The blood has won the victory over evil and its cohorts.
The true character and essence of the rider is found in the banner or name on the thigh, KING OF KINGS AND LORD OF LORDS.
Evil will be defeated and there is a special place for those who have chosen to be a part of it.
There was no regular Bible Study to give folks an opportunity to be with family.
Chapter 16:1-9. There is some similarity of images between this cycle and with the cycle of the seven trumpets. There is, first of all, the idea that the penalty for a curse of sin should be appropriate to the act. Just like in the Old Testament and the New Testament, Revelation holds to the same principle: For men have she the blood of saints and prophets, and thou hast given them blood to drink. It is their due! (v.6)

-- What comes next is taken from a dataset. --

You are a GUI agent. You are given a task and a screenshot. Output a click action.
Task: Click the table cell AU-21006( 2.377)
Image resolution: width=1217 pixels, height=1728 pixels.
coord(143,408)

The second point to be especially noted is the reference at the conclusion of verse 9. In spite of all the judgments and in spite of know that these had come from God because of their activity and participation in demonic evil, people still did not begin to repent and give glory to God.
Chapter 16:10-16. The reader or hearer learns specifically that these judgments are directed at the beast and those who follow the beast. This is clear in the episode of the fifth bowl (vv.10-11).

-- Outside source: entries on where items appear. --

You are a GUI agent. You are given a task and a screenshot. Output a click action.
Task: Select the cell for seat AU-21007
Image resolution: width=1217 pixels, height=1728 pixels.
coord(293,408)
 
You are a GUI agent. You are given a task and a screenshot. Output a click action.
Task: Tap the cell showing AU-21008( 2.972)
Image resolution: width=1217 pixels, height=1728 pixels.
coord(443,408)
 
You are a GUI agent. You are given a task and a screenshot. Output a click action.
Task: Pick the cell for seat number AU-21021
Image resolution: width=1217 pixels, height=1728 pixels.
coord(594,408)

One of the most controversial passages in the book of Revelation is now encountered. An invasion from the east is described, a gathering for a great battle at the place called Armageddon. The fire of the invaders from the east is an apocalyptic means to raise the specter of the judgment on Rome. The Parthian Empire, great successor to the Old Persian Empire, was greatly feared in that section of the world by the Romans. To suggest this figure was a means John used to bolster the hopes of the faithful. God could and would use others to break the yoke of Rome’s persecution.
An assembling for battle is not described (v. 14). This gathering takes place at Armageddon. Who has not heard of this awesome place and of the horrors associated with the great conflict there?
The interpreter notes first that the word Armageddon is not a Greek word but is borrowed from Hebrew or Aramaic. Numerous identifications of the word have been made. To cite only a few, one finds “marauding mountain,” “the desirable city,” “the fruitful mountain,” “the mountain of meeting,” among others. Some have made specific identifications based on geography: “Mt. Carmel,” “the city of Megiddo,” or “the mount (hill) of Megiddo.”
Most commentators, however, think that the term derives from the Hebrew city Megiddo. (Whether the “Ar” or “Har” with it refers to “city” or “mountain” is largely irrelevant.) Why would that city be of some significance in this context? Many of the most significant battles that had great influence for the people of God were fought at or near Megiddo. The reason for this lay in the geographical setting of the city. It was near the entryway into the land from the north in the Plain of Esdraelon or Valley of Jezreel and was strategically located at the place where invaders were best confronted so as to keep them out of the land.
The interesting aspect of the description of Armageddon in this bowl cycle is that no battle is fought. They gather for battle, but God intervenes (in typical apocalyptic fashion) and destroys the enemies of the people of God without a battle. One also notes with interest that this is the only place in the entire Bible where the term Armageddon is found.
Chapter 16:17-20. The seventh bowl describes in typical apocalyptic imagery the fall of “Babylon.” By now everyone knows that Babylon represents Rome, the persecutor of God’s people.
In verse 20 there are references to islands and mountains (hills). Some commentators understand the islands to be a reference to the Roman islands used for detaining banished people (such as John, perhaps?) and the hills to be a reference to the hills upon which Rome had been built.
Interestingly enough those who are judged still blame God for their fate-a fate they have chosen.